Once you are sure that AI techniques are a good fit, the next most important factor is the development team’s experience. Find out what is the preferred programming language among the developers in your team.
The next thing to determine is the actual scale at which the AI software will be used. This will decide whether the selection of tools and programming languages can efficiently support that scale. Finally, it is important to determine if your team has an interest in developing your own tools, or if you want to make use of available tools that will help you move faster, sacrificing flexibility.
Conclusion
Automated processes are the most attractive trait of AI software for businesses. This includes recent developments like robotics and machine learning.
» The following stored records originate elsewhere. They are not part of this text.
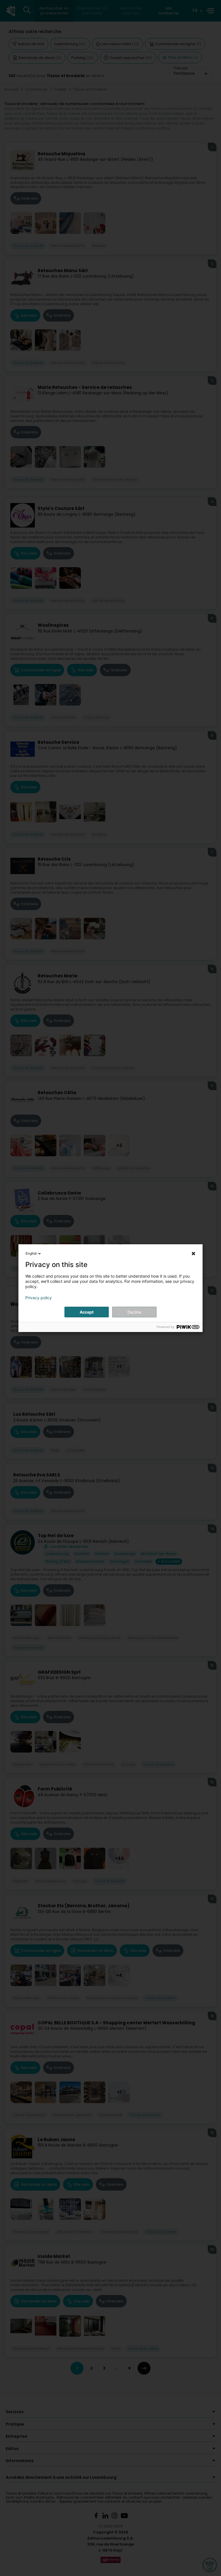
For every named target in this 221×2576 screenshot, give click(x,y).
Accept (87, 1312)
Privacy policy (38, 1297)
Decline (134, 1312)
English (31, 1253)
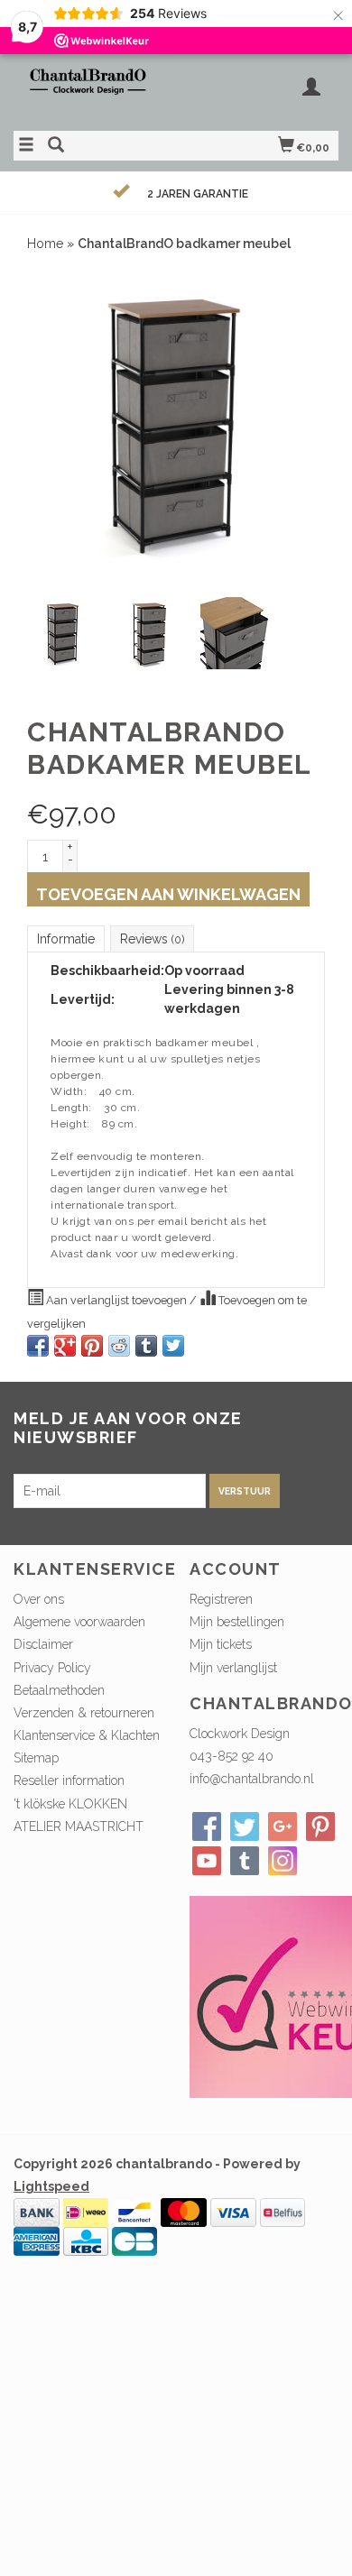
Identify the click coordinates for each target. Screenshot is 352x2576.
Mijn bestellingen (237, 1622)
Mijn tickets (221, 1644)
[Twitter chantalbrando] (244, 1826)
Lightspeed (51, 2186)
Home (45, 243)
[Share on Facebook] (38, 1346)
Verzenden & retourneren (84, 1713)
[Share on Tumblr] (146, 1346)
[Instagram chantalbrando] (282, 1860)
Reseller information (69, 1780)
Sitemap (36, 1758)
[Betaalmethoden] (37, 2211)
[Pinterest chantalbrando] (320, 1826)
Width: (69, 1091)
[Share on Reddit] (119, 1346)
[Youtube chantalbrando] (206, 1860)
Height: (70, 1124)
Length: (71, 1107)
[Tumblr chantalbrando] (244, 1860)
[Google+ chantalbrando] (282, 1826)
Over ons (39, 1599)
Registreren (221, 1599)
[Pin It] (92, 1346)
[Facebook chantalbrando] (206, 1826)
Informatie (66, 939)
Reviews (152, 939)
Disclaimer (43, 1644)
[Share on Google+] (65, 1346)
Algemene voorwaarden (79, 1622)
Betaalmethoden (59, 1690)
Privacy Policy (52, 1668)
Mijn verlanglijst (233, 1668)
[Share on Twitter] (173, 1346)
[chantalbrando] (94, 89)
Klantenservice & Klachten (87, 1735)
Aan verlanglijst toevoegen (116, 1300)
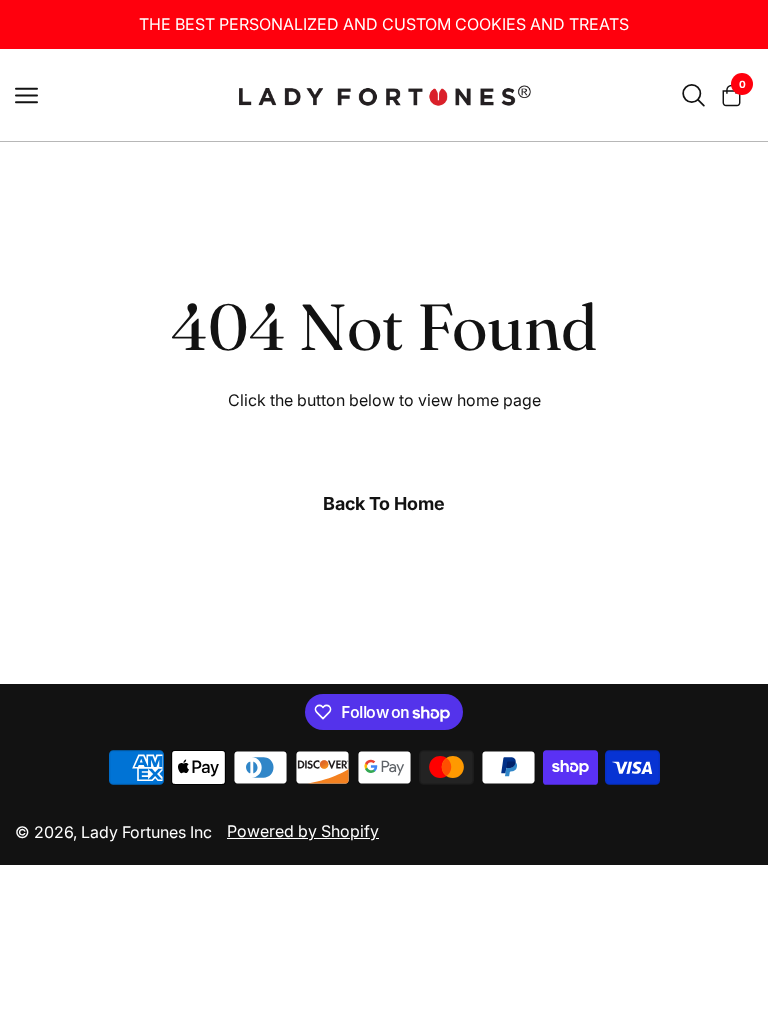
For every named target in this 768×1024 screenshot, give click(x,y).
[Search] (693, 95)
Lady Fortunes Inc (146, 832)
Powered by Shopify (303, 831)
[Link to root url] (384, 95)
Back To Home (384, 503)
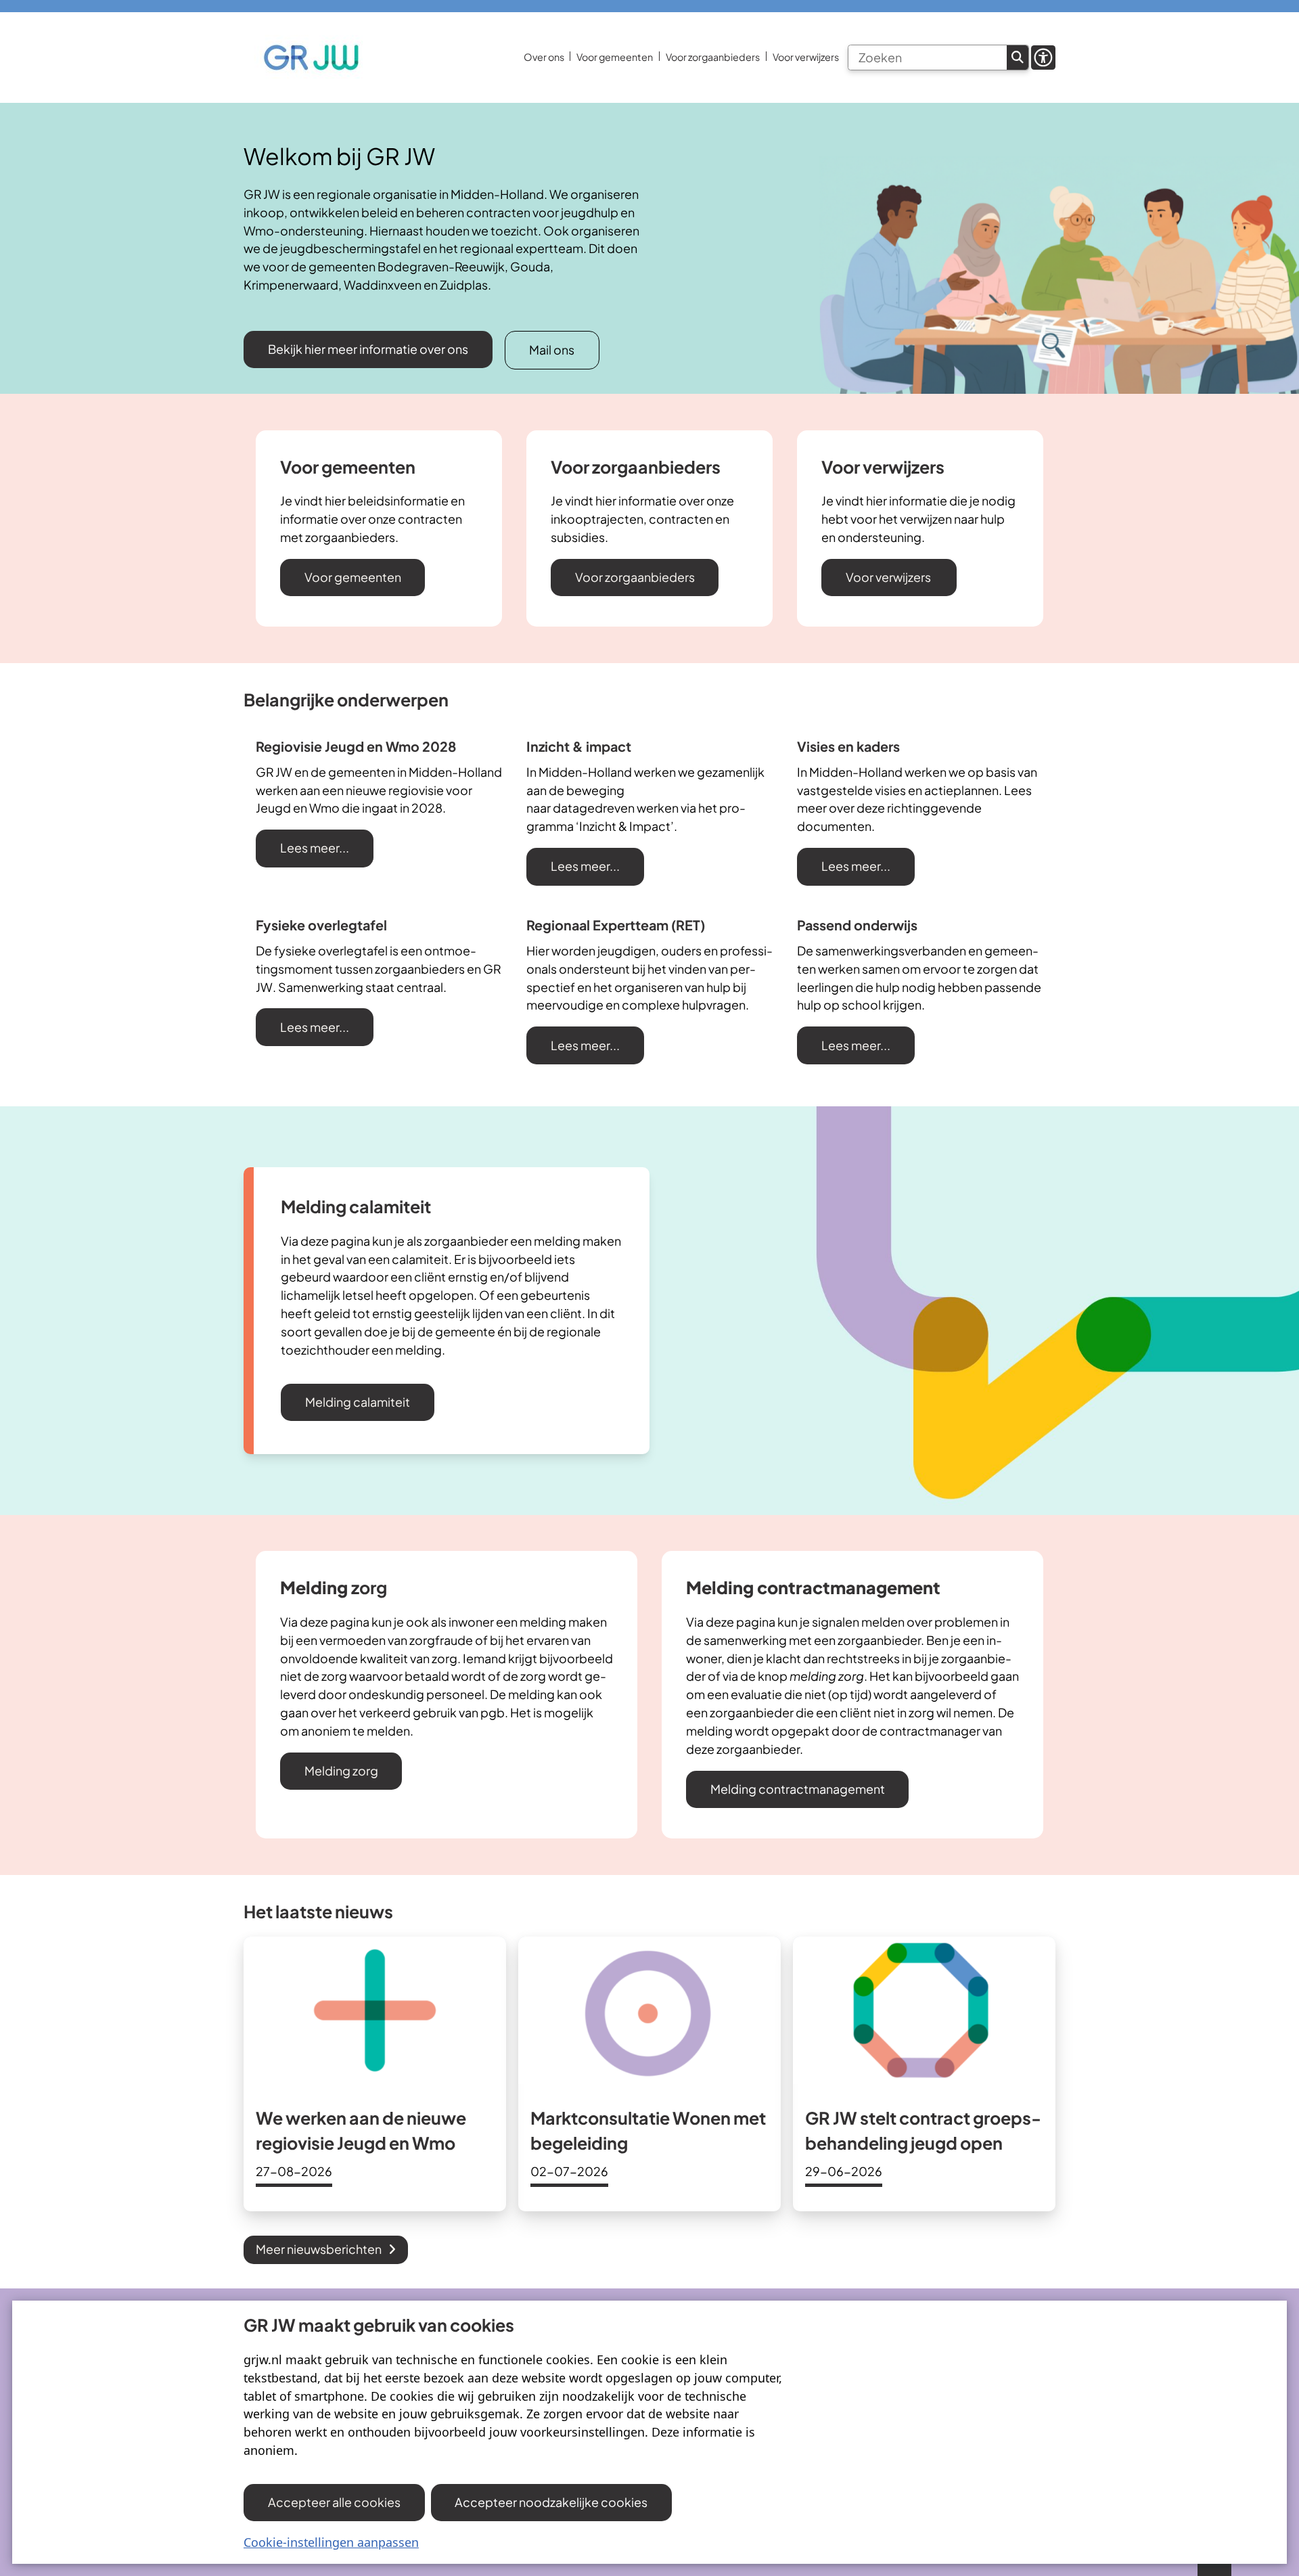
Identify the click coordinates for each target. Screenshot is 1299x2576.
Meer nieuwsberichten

AI-driven software systems are capable of performing a variety of tasks without involving an extra workforce. It saves you a lot in operational costs.
Integrating AI software into an existing diverse business ecosystem requires a variety of programming tools, including different languages, frameworks, and libraries. These tools often demand extreme levels of proficiency and expertise. An experienced AI development partner can help you navigate through the complex development process and turn your project into a successful one. These companies often practice full-cycle product development and can supervise development from ideation to deployment and market launch.